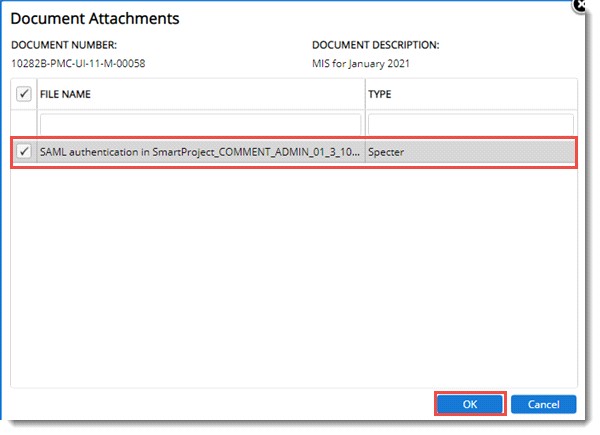
Task: Click the DOCUMENT DESCRIPTION label
Action: coord(375,45)
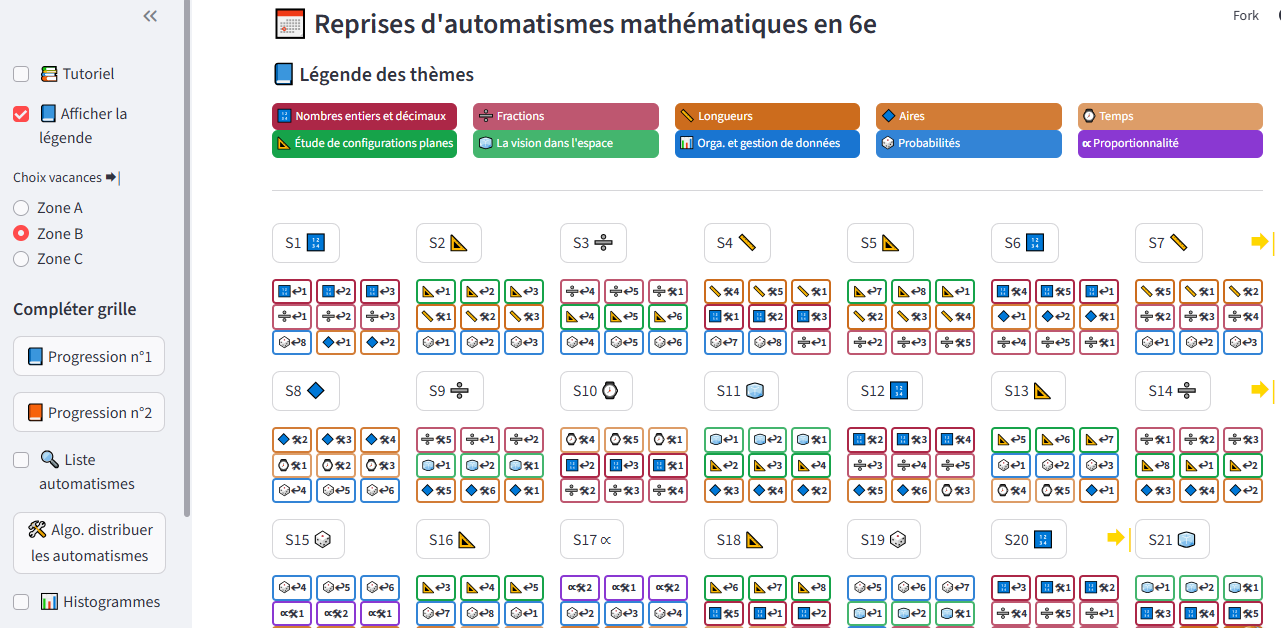Load Progression n°1 grid
The width and height of the screenshot is (1281, 628).
[89, 357]

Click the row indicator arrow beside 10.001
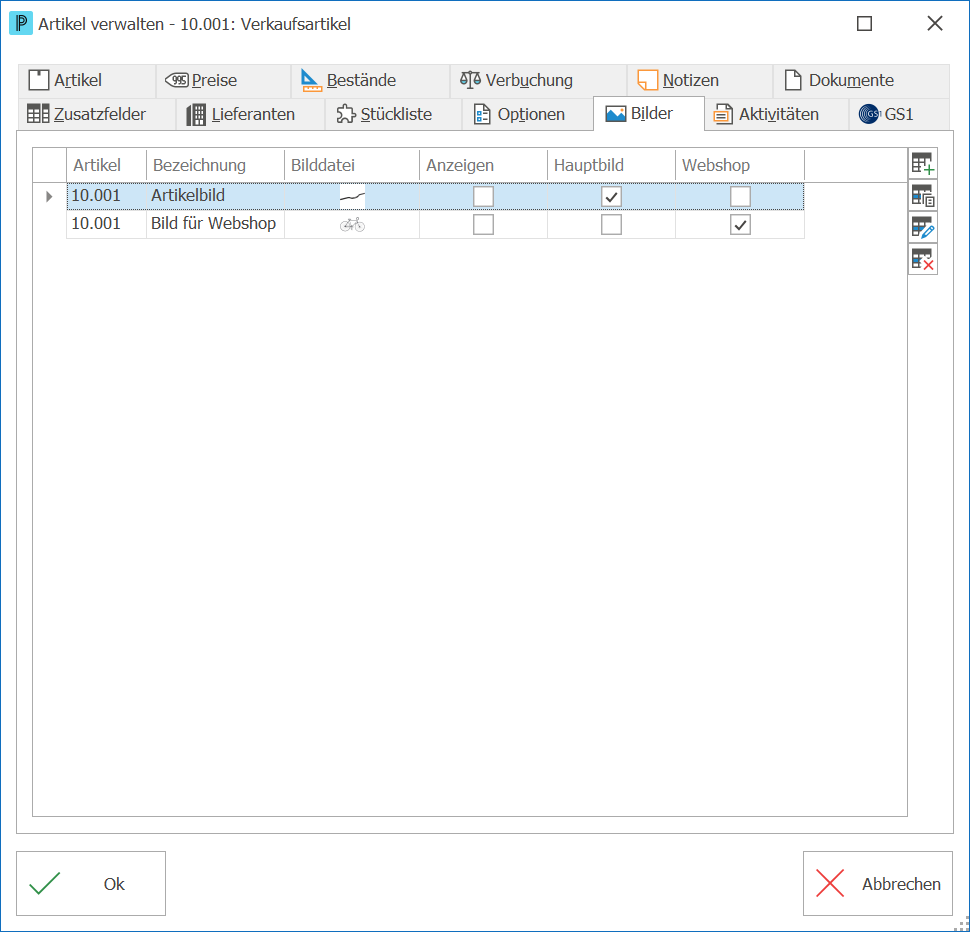tap(49, 197)
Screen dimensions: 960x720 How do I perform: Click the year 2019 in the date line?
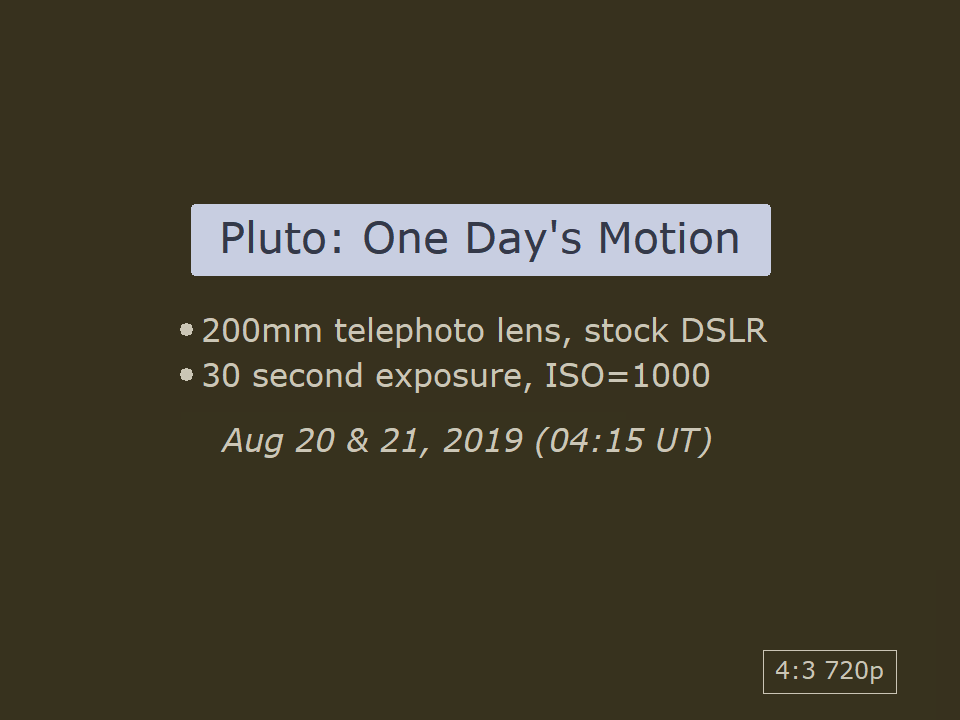(482, 440)
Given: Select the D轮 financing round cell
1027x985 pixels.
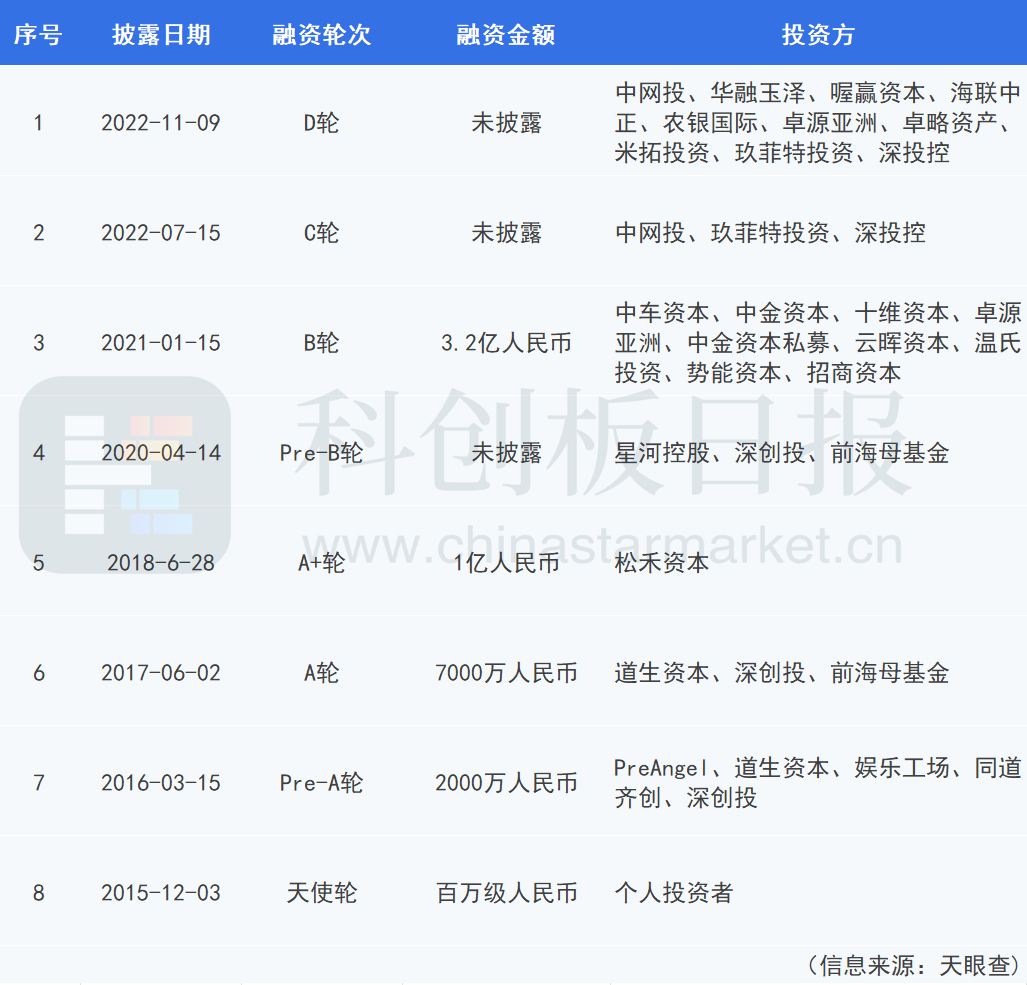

◇ ◇ ◇

Write out verbatim the lines from the one containing "Given: Select the D轮 financing round cell" through the last line of the listing above, and no other lines; omit pictures.

Given: Select the D轮 financing round cell
1027x985 pixels.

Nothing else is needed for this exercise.